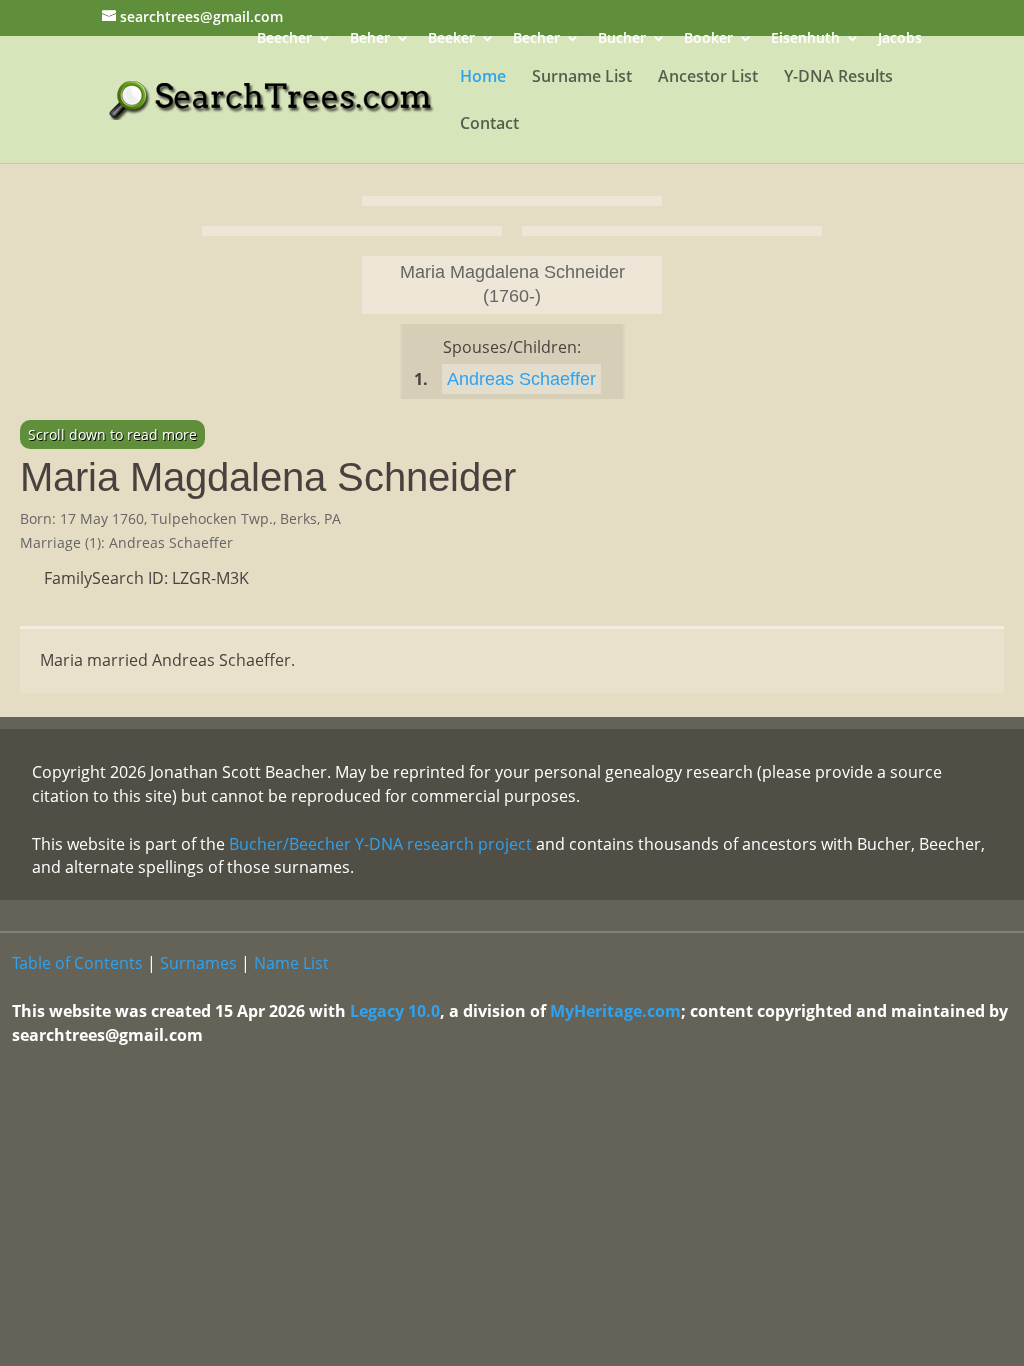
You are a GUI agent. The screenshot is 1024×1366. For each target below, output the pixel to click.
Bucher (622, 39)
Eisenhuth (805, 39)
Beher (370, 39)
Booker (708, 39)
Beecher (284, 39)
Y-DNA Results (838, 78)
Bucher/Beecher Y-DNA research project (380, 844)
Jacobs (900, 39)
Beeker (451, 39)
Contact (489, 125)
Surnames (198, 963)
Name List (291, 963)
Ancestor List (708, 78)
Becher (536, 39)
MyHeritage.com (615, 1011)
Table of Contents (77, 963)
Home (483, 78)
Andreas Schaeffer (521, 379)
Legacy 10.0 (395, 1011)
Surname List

· · ·

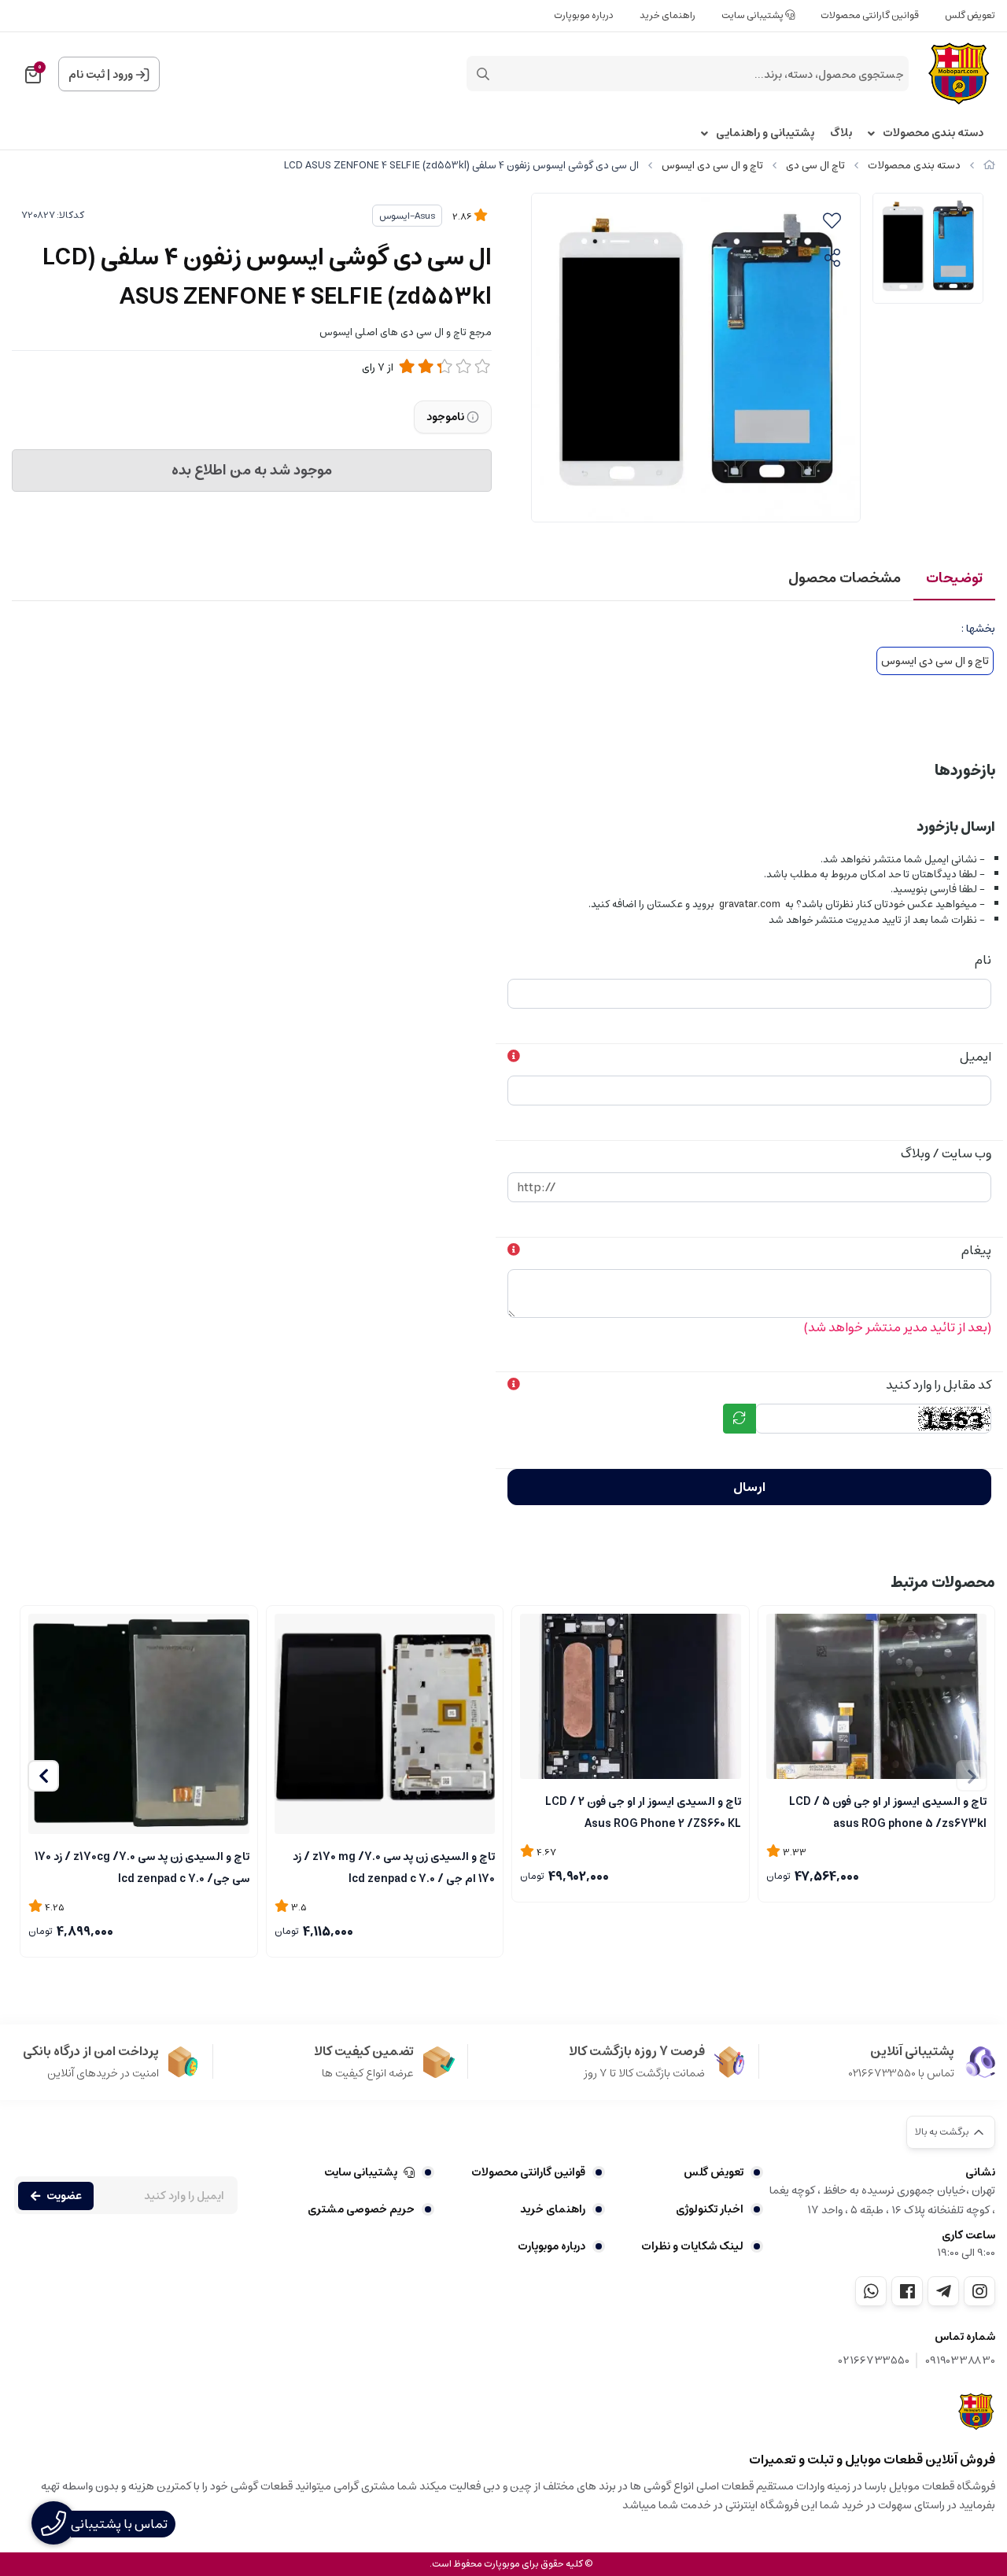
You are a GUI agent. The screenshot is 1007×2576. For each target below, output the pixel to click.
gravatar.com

· · ·

For the listing above, print only the lines starting at the line containing "Booker (708, 39)" and ending at the line containing "Surname List", exactly, both included.

**WORKED SOLUTION**:
Booker (708, 39)
Beecher (284, 39)
Y-DNA Results (838, 78)
Bucher/Beecher Y-DNA research project (380, 844)
Jacobs (900, 39)
Beeker (451, 39)
Contact (489, 125)
Surnames (198, 963)
Name List (291, 963)
Ancestor List (708, 78)
Becher (536, 39)
MyHeritage.com (615, 1011)
Table of Contents (77, 963)
Home (483, 78)
Andreas Schaeffer (521, 379)
Legacy 10.0 (395, 1011)
Surname List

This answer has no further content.